Pour une filière agroéquipement encore plus performante

Raphaël Lecocq

Pour une filière agroéquipement encore plus performante

Selon Axema, l’Union des industriels de l’agroéquipement, l’avenir de la filière française passe par un renforcement des capacités exportatrices et par l’implantation d’industriels internationaux sur le territoire. La filière sollicite le soutien de l’Etat.

Au sein de l’Union européenne, la France est la première place de marché des agroéquipements. L’addition des importations de machines et du commerce des machines neuves, produites en France et importées, et des machines d’occasion, génère un chiffre d’affaires de 18,2 milliards d’euros, contre 15,1 milliards d’euros pour l’Allemagne et 8,6 milliards d’euros pour le Royaume-Uni. Ce podium flatteur cache une faiblesse : du point de vue de la production, la France accusait en 2015 un déficit commercial de 1,1 milliards d’euros quand ses deux principaux compétiteurs européens que sont l’Allemagne et l’Italie enregistraient des bénéfices respectifs de 4,9 milliards d’euros et 3,3 milliards d’euros. Pis, le déficit commercial de la France tend à se creuser depuis trois ans. Le constat n’est pas nouveau, le déficit est chronique, pour ne pas dire structurel. Ce à quoi ne se résignent pas les industriels français.

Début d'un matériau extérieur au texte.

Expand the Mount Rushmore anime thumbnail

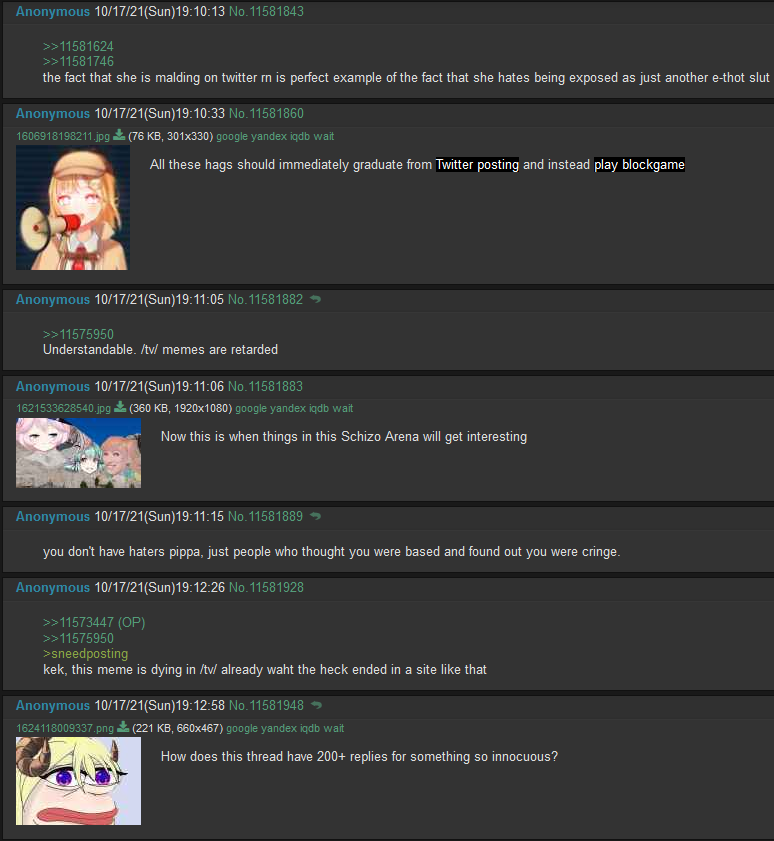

Frédéric Martin, président d’Axema

Les industriels ne peuvent pas tout

Pour poursuivre le redressement du marché français et conforter la position de la France en Europe, les acteurs des agroéquipements et de l’agroenvironnement misent sur deux stratégies complémentaires que sont le développement de l’export d’une part et l’implantation d’industriels sur le territoire français d’autre part. Dans les deux cas, la filière escompte un soutien de l’Etat. « Souvent concentrés sur l’agriculture, les pouvoirs publics en oublient que l’agroéquipement est un secteur fort du rayonnement de la France à l’international », déclare Frédéric Martin, président d’Axema. « Le nouveau gouvernement devra pleinement soutenir l’export des équipements et des technologies développés en France afin d’asseoir la place de la France sur les marchés mondiaux. Il est primordial qu’il prenne la pleine mesure de la nécessité de renforcer les liens avec les industriels français et internationaux pour qu’ils envisagent de développer leurs implantations industrielles en France ». Selon Axema, la France n’est pas dénuée d’atouts. Elle est reconnue pour la qualité de ses formations, sa capacité d’innovation et sa capacité d’accompagnement pour l’implantation de nouveaux sites industriels accompagnés de ses plateaux techniques et d’essais.